La Fórmula 1 se encuentra actualmente en pausa durante un mes, un periodo que podría resultar decisivo no solo para la temporada actual, sino también para el futuro de la categoría. En las próximas semanas, la FIA celebrará una serie de reuniones para evaluar posibles cambios en el reglamento de 2026, buscando un equilibrio entre las necesidades de los pilotos y los equipos.

El parón ofrece tiempo para analizar los problemas surgidos en las primeras carreras: desde la gestión energética de los nuevos coches hasta la complejidad de la aerodinámica activa, pasando por las críticas al formato de clasificación. Las decisiones tomadas podrían tener un impacto directo en el rendimiento de los equipos y en el desarrollo del campeonato.

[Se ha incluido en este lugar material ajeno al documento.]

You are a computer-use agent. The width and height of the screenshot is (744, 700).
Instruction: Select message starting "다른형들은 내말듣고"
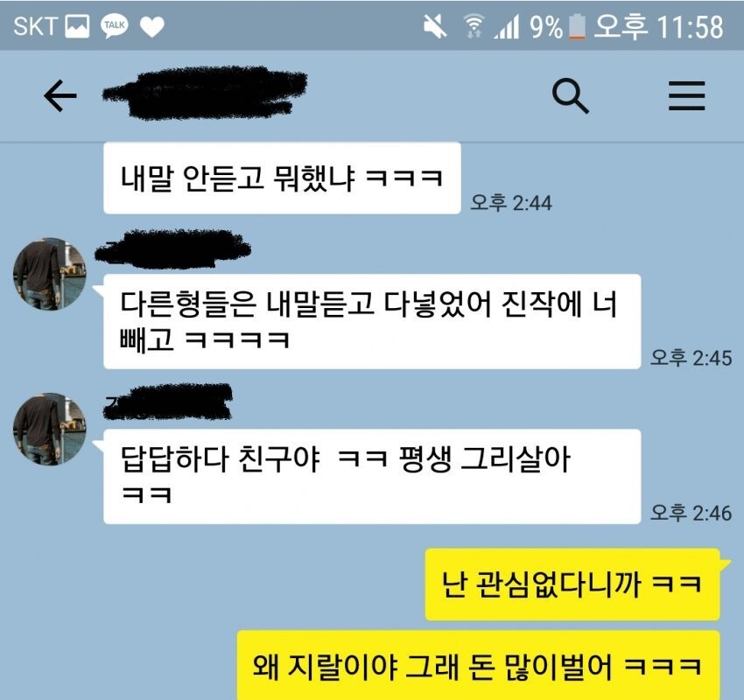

Para Max Verstappen, este mes es especialmente delicado. El neerlandés ha sido uno de los más críticos con la nueva Fórmula 1, y muchos observadores creen que la respuesta de la FIA a sus inquietudes podría influir en sus futuras decisiones. El propio tetracampeón del mundo afirmó que se tomará su tiempo para decidir si aún merece la pena continuar. Estas reuniones se convertirán, por lo tanto, en una verdadera prueba, donde Verstappen tendrá que determinar si la normativa puede evolucionar de forma que le permita desarrollar plenamente su talento, o si tendrá que tomar decisiones importantes sobre su futuro en este deporte.